How Social Others Form First Impressions of Adults with Autism Spectrum Disorder

Thursday, May 12, 2016: 11:30 AM-1:30 PM
Hall A (Baltimore Convention Center)
D. J. Faso1, K. E. Morrison2 and N. J. Sasson3, (1)University of Texas at Dallas, Allen, TX, (2)The University of Texas at Dallas, Dallas, TX, (3)University of Texas at Dallas, Richardson, TX
Background: First impressions are rapidly formed and assert long-term influences on social preferences and behavior. Whether first impressions of adults with autism spectrum disorder (ASD) differ from those made of typically-developing (TD) adults, and the factors underlying their formation, is not well understood. Highlighting aspects of social presentation in ASD that affect evaluation by potential social partners may ultimately be used to mitigate social interaction impairments in ASD by educating social others about behavioral differences in ASD and inform ASD adults about these perceived differences. 

Objectives: The ongoing project obtained first impressions from TD adults observing real-world behavior of adults with ASD, as well as TD comparison participants. We examined how specific information channels (i.e., visual cues, audio cues, and speech content) drove impression formation of adults with ASD across a range of personality traits and whether these impressions were associated with intentions to socially engage with the observed individual.

Methods: 147 TD observers, blind to the diagnostic status, rated twenty ASD adults and twenty TD comparison adults matched on gender, age, ethnicity and IQ engaging in a social presentation task. The first 10s of dialogue produced by participants was extracted to produce stimuli depicting five different presentation modalities: (a)audio content only, (b)video content only, (c)a written transcript of speech content, (d)a static frame, and (e)the full 10s clip with audio-visual. Observers gave first impressions across six character traits (attractiveness, intelligence, trustworthiness, likability, awkwardness, dominance) and indicated their intent to socially engage with the participant. 

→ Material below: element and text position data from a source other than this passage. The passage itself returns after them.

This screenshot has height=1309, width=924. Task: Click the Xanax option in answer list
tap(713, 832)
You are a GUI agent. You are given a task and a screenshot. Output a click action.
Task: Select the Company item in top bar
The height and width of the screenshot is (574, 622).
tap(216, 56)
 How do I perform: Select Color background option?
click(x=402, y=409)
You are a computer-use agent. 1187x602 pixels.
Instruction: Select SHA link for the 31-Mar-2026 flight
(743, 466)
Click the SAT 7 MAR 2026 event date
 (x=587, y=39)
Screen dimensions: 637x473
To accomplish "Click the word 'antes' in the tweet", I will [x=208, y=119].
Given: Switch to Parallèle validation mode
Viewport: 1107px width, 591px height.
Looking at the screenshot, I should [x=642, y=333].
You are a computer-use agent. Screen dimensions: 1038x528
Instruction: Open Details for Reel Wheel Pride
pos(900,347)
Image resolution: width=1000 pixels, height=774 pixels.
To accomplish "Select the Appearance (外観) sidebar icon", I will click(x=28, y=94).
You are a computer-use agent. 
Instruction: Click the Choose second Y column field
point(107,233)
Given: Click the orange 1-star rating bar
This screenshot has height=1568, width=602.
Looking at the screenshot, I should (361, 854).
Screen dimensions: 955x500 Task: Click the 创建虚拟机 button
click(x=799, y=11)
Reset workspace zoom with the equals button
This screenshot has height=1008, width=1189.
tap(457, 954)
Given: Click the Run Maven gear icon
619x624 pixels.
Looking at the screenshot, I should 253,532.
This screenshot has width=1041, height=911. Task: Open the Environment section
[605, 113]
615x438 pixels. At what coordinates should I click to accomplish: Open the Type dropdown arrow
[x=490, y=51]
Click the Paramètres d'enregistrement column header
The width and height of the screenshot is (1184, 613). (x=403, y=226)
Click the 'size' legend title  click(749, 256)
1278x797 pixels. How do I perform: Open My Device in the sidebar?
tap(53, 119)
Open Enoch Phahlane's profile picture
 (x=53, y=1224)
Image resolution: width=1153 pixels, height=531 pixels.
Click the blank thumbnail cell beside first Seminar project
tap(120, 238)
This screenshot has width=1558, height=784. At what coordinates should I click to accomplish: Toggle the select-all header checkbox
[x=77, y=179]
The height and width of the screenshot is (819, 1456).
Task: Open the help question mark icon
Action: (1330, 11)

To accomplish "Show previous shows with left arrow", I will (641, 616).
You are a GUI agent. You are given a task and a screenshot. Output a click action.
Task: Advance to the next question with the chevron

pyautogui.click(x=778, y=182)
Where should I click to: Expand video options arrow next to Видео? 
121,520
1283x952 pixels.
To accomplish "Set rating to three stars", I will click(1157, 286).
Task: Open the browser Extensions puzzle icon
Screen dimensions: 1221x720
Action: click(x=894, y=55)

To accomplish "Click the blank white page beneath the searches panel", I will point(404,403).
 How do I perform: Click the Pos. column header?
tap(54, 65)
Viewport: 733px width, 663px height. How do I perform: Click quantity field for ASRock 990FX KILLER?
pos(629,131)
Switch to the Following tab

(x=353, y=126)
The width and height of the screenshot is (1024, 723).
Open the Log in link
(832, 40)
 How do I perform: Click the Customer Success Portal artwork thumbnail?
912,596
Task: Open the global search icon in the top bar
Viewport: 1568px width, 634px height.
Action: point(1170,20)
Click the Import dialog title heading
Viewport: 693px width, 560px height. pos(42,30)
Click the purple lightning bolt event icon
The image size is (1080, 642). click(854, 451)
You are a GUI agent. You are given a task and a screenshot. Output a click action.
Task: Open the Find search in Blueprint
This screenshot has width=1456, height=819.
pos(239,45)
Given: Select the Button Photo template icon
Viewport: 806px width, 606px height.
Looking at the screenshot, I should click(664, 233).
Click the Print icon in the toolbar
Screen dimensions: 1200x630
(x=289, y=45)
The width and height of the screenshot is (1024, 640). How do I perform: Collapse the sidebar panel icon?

Results: A 6(traits) X 5(modality) X 2(group) mixed-model ANOVA revealed the ASD group was rated as more awkward, less attractive, less dominant, and less likeable than the TD group (all p’s<.01), with no difference on trustworthiness or intelligence. A three-way interaction between group, modality, and trait (F(20,760)=3.06, p<.001) showed that group differences largely persisted across the audio, video, static frame, and audio-visual modalities, with no group differences found for the transcript condition except for on awkwardness. Likeability was the strongest correlate with intent to socially engage for both groups (r=.88, ASD; r=.89, TD); however, awkwardness more strongly related to observers intent to socially engage with the ASD group (r=.560) compared to the TD group (r=.242), a significant difference using an r-to-z transformation (p=.004). Future factor analytic approaches (i.e., Correspondence Analysis) will examine how first impression ratings of each trait is distributed across the specific presentation modalities, and whether patterned profiles distinguish the ASD and TD groups. 

Conclusions:  Adults with ASD are generally perceived less favorably compared to TD matched comparison adults, except for ratings of intelligence and trustworthiness. These patterns were consistent across audio, video, static image, and audio-visual conditions, but not for the transcript of the speech content. This failure to find differences in the transcript conditions suggests that the content ASD adults choose to discuss does not seem to drive initial impression formation, rather all audio/visual social presentation cues appear to be similarly influential. Findings are pertinent for exploring situations where ASD adults are interacting with a novel social partner (e.g., job interview).